Ob die erste Pizza – oder der Einkehrschwung von Stars und Sternchen – das Kissinger Kindl ist Kult. Mittlerweile befinden sich Arztpraxen in dem Gebäude am Theaterplatz. Auch wenn inzwischen der Fokus anstelle von Pizza Mary auf der Medizin liegt, feiert die Kissinger Kultgaststätte dort eine Renaissance – und das wegen eines Bilderbuchs. Eine Spur führt auch ins Dschungelcamp. Denn auch eine der diesjährigen Teilnehmerinnen der Serie war zu Gast im Kissinger Kindl – Anouschka Renzi. Das war 1972, damals war sie acht Jahre alt. Ihr Leibgericht? Ravioli.
Die waren – laut Eintrag ihrer Eltern – so gut, dass Anouschka „glücklich“ war. Ihr Vater Paul Hubschmied war in Hollywood unterwegs. Bekannt ist er durch die Hauptrolle in „Der Tiger von Eschnapur“ oder sein Schauspiel in „Kir Royal“. Bis in die Mitte der 90er Jahre ziehen sich die Einträge der Stars.

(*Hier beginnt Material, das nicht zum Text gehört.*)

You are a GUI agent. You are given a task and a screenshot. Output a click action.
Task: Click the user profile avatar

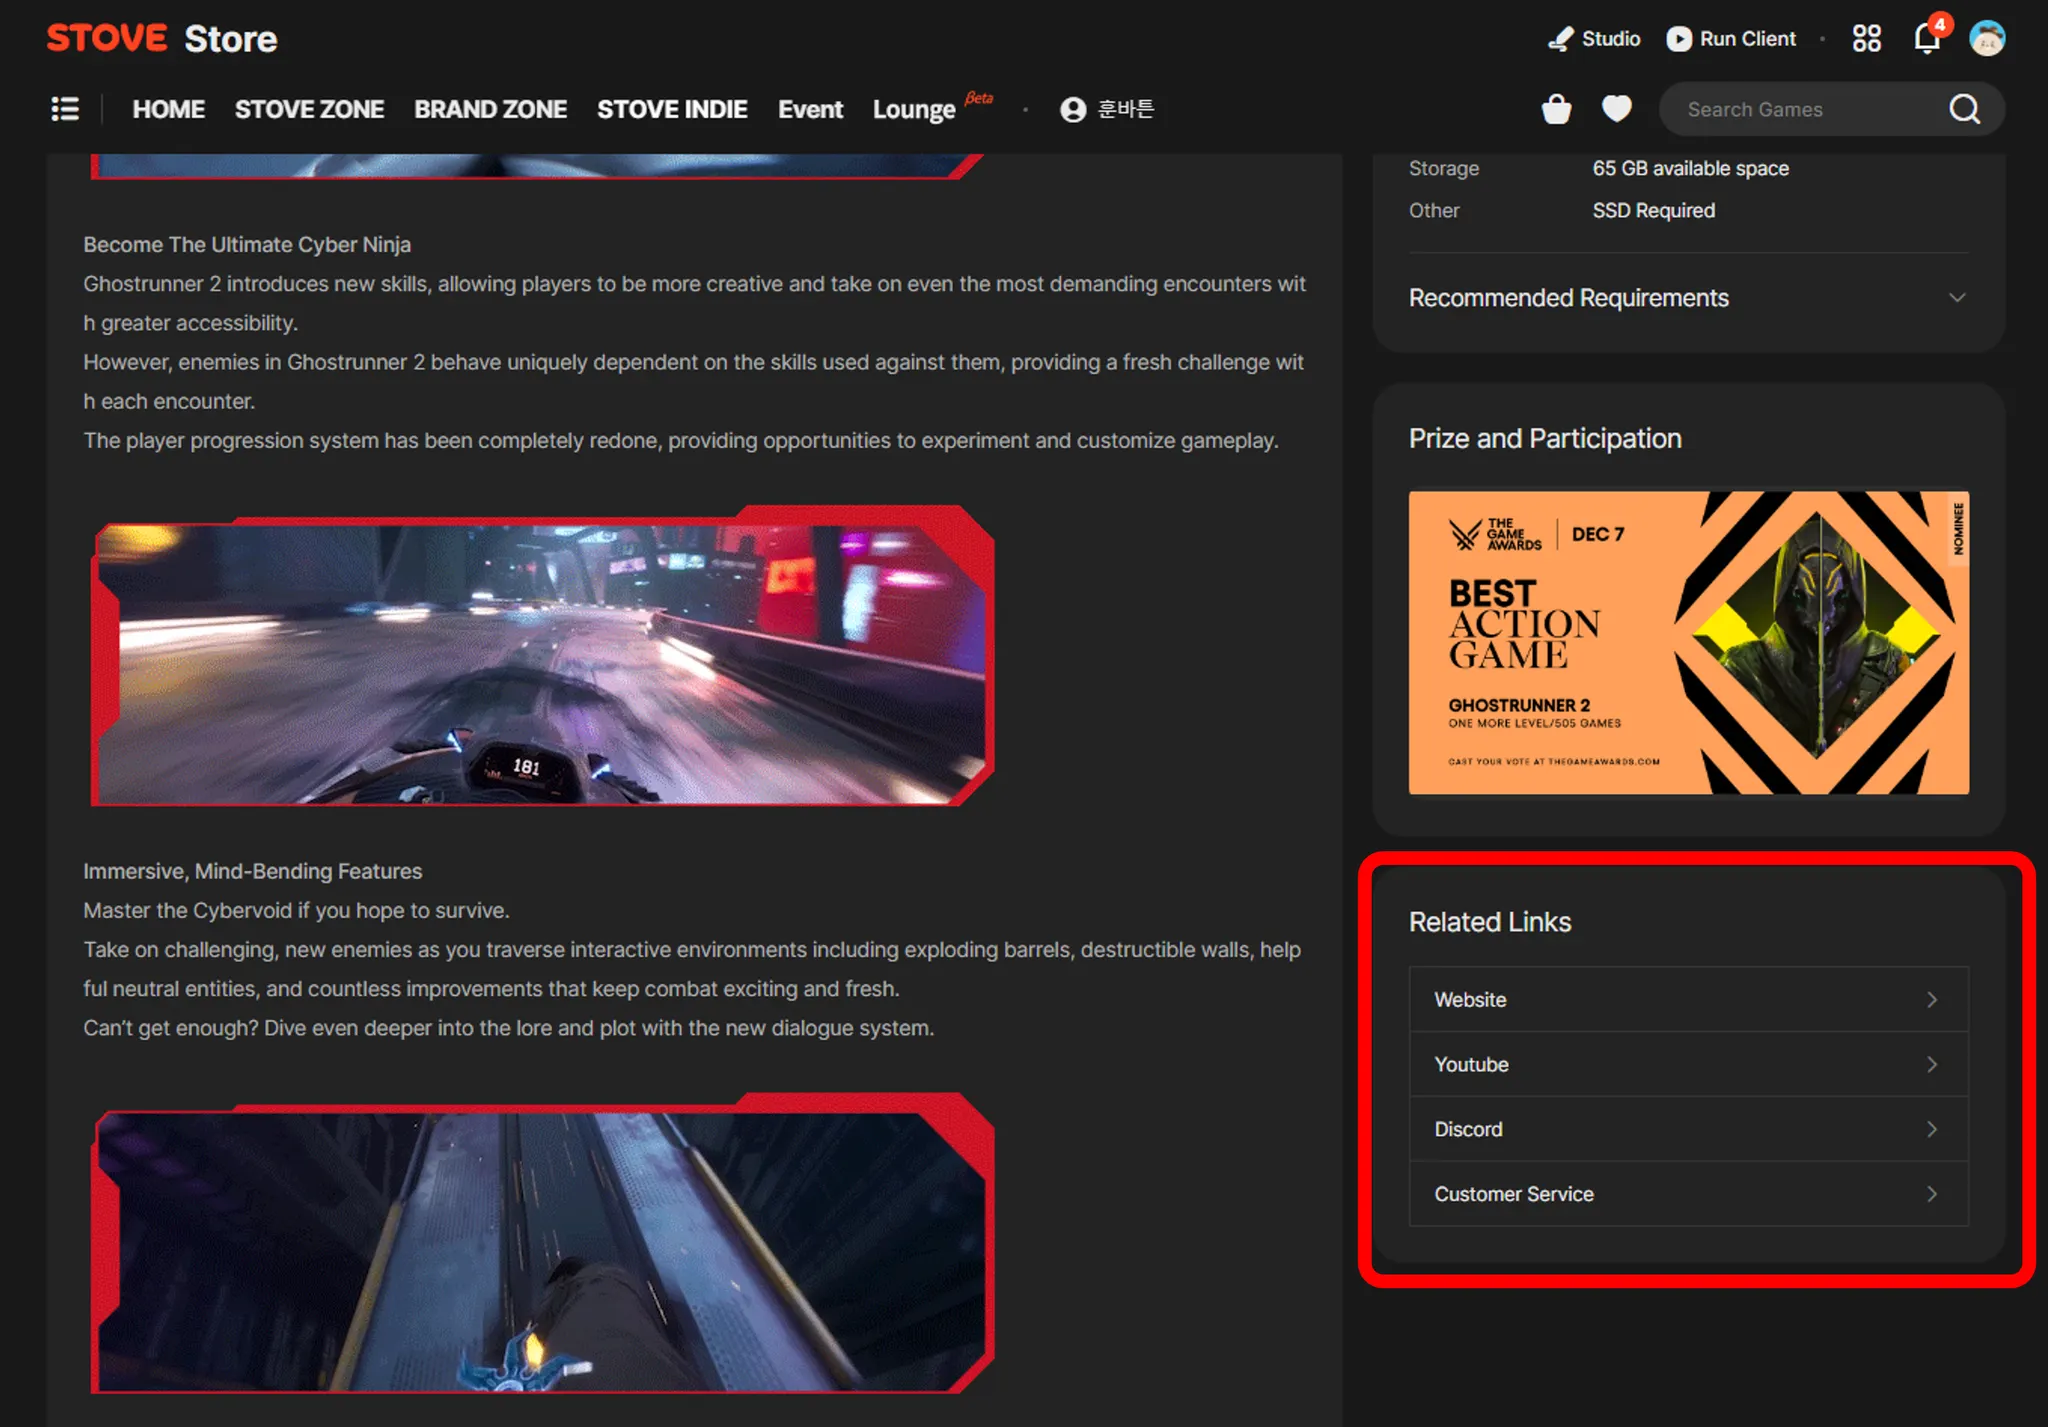[x=1986, y=39]
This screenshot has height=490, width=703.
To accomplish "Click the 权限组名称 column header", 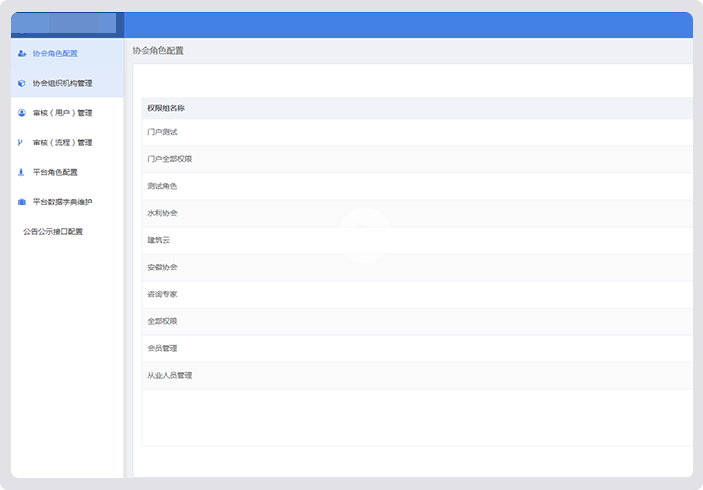I will (x=165, y=107).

„Das ist Stadtgeschichte, die goldenen Jahre von Bad Kissingen“, schwärmt der Arzt Michael Brendler. Dementsprechend erhielt das Buch einen Ehrenplatz in der Vitrine. Weil es ein zeithistorisches Dokument ist, hat er weitere Pläne. „Wenn es uns als Praxis eines Tages mal nicht mehr gibt, dann bekommt es das Stadtarchiv“, sagt er. Aber: „Jetzt gibt es erstmal die Storys zu den Stars, dass die Leute eine Freude haben.“
Historische Ansichten bieten
Die Ursache für die Aktion ist strenggenommen ein Unwetter. Um die Infektsprechstunde währenddessen zu ermöglichen, hatte Facharzt Michael Brendler einen Pavillon auf der Terrasse aufgestellt. Die Patienten sollten nicht im Regen stehen – so der Gedanke. Der erste Schnee erforderte ein Nachbessern des Arztes: Der Faltpavillon hielt der Witterung nicht stand. Anstelle seiner befindet sich dort nun eine verglaste, robuste Metallkonstruktion. „Wir haben dann überlegt, wie wir das optisch gestalten“, sagt er.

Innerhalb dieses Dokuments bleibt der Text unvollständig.